▶ [Exercise instructions]
(a) Answer these questions about the outline for the paper on oracle-guided inductive synthesis:
(i) What symbol does the outline use for the domain of examples?
(ii) What question is Sec. 2 meant to answer?
(iii) Whose 2004 paper, and with what title, supplies the terminology to follow?
(b) Reproduce the part of the oracle-guided inductive synthesis outline that opens with the words containing "Sec. 1: Introduction" and closes with "function representations, etc.).", copying it word for word.
(c) Extend the outline on oracle-guided inductive synthesis, picking up right after its last line.

▶ [Text]
• • • • • • •
(this file contains the outline sent by Sanjit in an email)

Title: A Theory of Oracle-Guided Inductive Synthesis

Outline:

Sec. 1: Introduction
- some background on inductive program synthesis
- how it differs from machine learning: 
  (i) use of general-purpose decision procedures/model checkers
      rather than custom learning algorithms,
  (ii) emphasis on active learning in the presence of an oracle (verifier, human user) as opposed to
       batch learning or active learning methods without oracles (that just decide which examples from
       a large corpus of examples to learn from), 
  (iii) typically emphasis on exact learning (no mis-classifications),
  (iv) concept class can be fairly general programs (as opposed to hyperplanes, specific kinds of Boolean function representations, etc.).
- what contributions our paper makes

Sec. 2: Oracle-Guided Inductive Synthesis (OGIS)
- this section should answer the question: "What is OGIS?"
- establish notation for rest of the paper
   * Domain of examples: X
   * Concept c is a subset of X   (QN: Should we use "program" rather than "concept" to distinguish 
                                                           from traditional machine learning?)
   * Concept class C is non-empty set of concepts
   * Follow the terminology used by Angluin in her 2004 paper "Queries Revisited"
• • • • • • •
(Extracted records)

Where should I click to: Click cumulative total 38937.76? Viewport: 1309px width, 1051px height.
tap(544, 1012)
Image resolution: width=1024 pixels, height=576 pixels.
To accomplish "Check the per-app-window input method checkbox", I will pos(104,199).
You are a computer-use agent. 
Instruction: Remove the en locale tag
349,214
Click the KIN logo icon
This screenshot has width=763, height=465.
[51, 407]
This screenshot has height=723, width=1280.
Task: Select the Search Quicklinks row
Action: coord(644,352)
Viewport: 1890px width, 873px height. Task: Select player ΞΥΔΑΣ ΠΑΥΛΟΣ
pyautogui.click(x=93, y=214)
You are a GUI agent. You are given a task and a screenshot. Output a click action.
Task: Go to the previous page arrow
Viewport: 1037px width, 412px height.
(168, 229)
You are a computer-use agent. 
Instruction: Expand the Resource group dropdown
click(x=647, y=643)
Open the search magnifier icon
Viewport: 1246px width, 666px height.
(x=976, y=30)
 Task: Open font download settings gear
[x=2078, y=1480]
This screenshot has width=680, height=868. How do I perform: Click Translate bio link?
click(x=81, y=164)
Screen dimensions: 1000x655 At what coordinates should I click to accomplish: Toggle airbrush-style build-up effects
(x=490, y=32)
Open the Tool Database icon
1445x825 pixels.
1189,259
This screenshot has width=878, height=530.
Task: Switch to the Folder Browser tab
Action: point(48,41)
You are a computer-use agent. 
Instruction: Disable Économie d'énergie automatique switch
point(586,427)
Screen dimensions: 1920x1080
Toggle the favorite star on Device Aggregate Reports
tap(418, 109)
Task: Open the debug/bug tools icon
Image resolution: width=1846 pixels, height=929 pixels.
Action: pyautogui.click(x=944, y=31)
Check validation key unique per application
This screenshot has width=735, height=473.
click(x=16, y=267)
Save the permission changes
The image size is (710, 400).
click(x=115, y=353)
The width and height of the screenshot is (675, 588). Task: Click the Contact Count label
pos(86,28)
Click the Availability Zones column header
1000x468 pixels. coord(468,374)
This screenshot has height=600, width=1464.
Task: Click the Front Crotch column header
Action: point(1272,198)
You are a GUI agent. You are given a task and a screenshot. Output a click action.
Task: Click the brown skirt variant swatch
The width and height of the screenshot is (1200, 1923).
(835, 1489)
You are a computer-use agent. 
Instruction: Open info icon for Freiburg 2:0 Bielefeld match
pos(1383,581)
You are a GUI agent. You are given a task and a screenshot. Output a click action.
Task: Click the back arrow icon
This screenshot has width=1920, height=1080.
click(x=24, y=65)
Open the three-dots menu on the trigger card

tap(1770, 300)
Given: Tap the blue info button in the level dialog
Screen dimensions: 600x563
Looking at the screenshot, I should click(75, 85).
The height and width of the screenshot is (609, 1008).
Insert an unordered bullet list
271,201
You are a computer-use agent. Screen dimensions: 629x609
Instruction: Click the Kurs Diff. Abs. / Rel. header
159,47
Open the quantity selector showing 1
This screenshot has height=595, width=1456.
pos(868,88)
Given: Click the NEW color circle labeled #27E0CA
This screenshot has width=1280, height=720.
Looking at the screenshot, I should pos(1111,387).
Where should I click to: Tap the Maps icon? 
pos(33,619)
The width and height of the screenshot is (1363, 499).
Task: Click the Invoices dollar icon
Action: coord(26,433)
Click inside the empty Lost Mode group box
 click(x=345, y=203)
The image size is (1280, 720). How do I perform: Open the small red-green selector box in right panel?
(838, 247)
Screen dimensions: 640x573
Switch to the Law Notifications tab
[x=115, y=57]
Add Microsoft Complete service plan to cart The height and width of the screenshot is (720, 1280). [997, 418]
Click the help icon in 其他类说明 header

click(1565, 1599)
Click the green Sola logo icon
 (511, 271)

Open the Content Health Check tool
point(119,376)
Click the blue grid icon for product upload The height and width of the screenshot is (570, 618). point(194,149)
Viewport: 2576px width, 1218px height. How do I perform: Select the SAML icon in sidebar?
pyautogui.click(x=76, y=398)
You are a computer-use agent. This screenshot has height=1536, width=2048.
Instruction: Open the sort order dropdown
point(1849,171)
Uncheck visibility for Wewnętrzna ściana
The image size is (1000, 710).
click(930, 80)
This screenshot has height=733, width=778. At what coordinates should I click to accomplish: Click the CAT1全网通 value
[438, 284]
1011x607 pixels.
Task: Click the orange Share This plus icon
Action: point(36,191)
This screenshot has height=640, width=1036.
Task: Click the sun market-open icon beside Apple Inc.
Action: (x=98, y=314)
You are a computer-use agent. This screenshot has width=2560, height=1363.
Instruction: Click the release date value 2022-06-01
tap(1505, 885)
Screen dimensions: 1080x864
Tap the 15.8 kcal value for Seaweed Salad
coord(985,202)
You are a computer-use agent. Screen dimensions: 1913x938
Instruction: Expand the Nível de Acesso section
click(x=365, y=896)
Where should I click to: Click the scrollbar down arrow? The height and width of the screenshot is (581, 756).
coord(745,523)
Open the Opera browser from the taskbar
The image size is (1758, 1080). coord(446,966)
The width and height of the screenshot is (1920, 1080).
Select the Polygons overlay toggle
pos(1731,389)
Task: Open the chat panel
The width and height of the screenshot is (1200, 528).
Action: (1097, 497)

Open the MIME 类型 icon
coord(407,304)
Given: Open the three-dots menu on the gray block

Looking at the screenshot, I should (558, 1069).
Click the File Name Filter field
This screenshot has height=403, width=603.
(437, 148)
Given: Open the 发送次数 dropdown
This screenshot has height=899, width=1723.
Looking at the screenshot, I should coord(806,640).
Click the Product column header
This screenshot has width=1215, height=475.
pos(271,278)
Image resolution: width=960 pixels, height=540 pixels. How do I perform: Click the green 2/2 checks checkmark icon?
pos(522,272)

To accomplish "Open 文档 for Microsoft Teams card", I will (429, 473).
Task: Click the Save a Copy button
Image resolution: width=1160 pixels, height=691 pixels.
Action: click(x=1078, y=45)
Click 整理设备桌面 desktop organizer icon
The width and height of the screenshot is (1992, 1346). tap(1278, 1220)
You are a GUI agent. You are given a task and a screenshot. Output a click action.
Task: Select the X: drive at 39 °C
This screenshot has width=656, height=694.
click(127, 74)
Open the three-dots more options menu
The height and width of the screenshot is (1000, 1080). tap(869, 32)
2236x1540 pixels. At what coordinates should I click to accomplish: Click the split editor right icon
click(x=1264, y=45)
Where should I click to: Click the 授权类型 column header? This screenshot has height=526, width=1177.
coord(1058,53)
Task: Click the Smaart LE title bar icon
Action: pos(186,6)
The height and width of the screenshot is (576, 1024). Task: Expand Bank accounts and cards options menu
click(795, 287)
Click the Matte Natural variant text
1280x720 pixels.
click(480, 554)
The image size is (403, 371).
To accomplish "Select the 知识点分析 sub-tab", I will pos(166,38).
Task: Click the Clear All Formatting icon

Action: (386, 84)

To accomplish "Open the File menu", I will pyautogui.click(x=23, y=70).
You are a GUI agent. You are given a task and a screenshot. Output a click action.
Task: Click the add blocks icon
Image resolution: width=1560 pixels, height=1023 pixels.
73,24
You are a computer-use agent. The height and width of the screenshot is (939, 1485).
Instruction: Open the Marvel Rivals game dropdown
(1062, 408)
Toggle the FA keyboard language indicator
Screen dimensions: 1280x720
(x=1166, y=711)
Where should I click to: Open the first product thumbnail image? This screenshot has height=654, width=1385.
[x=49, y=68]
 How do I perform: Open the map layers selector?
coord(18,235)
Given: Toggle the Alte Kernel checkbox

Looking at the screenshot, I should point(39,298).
• • • • • • •
▶ [Responses by task]
(a)
(i) X
(ii) "What is OGIS?"
(iii) Angluin's paper "Queries Revisited"

(b)
Sec. 1: Introduction
- some background on inductive program synthesis
- how it differs from machine learning: 
  (i) use of general-purpose decision procedures/model checkers
      rather than custom learning algorithms,
  (ii) emphasis on active learning in the presence of an oracle (verifier, human user) as opposed to
       batch learning or active learning methods without oracles (that just decide which examples from
       a large corpus of examples to learn from), 
  (iii) typically emphasis on exact learning (no mis-classifications),
  (iv) concept class can be fairly general programs (as opposed to hyperplanes, specific kinds of Boolean function representations, etc.).

(c)
- OGIS involves the following components:
   a) Concept class C and set of target concepts T --- let's assume T is singleton {t} for now
   b) A learner L: has resource constraints (memory, time, etc.), learns from information provided by oracle (teacher?)
   c) Oracle O can answer certain kinds of queries from Learner
     + the query type determines what O knows
     + Types of queries we discussed:
         1) Membership queries: O knows target concept t, and can answer whether x is in t or not.
         2) Sampling/Witness queries: O knows target concept t and domain X and can give an example 
             in t, or an example outside t.
         3) Equivalence queries: O knows t and given a candidate concept c, can answer whether or not t = c?
         4) Subsumption queries: O knows a property \Phi (set of examples -- valid behaviors) and given c, 
             can answer whether c \subseteq \Phi? -- all behaviors of c must be valid behaviors.
         5) Distinguishing input queries: O knows c, C, and all previous examples \vec{x} made available to L.
             It provides a new example x' \in X outside \vec{x} s.t. there exists a c' in C that agrees with c on 
             labels to \vec{x} (i.e. c' contains an x in \vec{x} iff c does) but differs on the label to x'.
      TODO: think about other types --- look at papers by Angluin I mentioned to you. Also Garg & Madhu's
      ICE learning paper from CAV'14.
- In the general setting of our SYNT paper: Concept class C is a subset of recursive languages
- In the practical setting of SyGuS: C is subset of context-free languages (defined by class of grammars)
  * Give the example of SyGuS for QF_LRA -- e.g. rectangle/hyperbox learning
- Pose some general questions about OGIS: 
  (i) Oracle design: When multiple valid responses can be made to a query from L, which ones are better -- in terms of convergence/speed of learning?
  (ii) Learner design: How do resource constraints on the learner or its choice of search strategy affect convergence/speed of learning?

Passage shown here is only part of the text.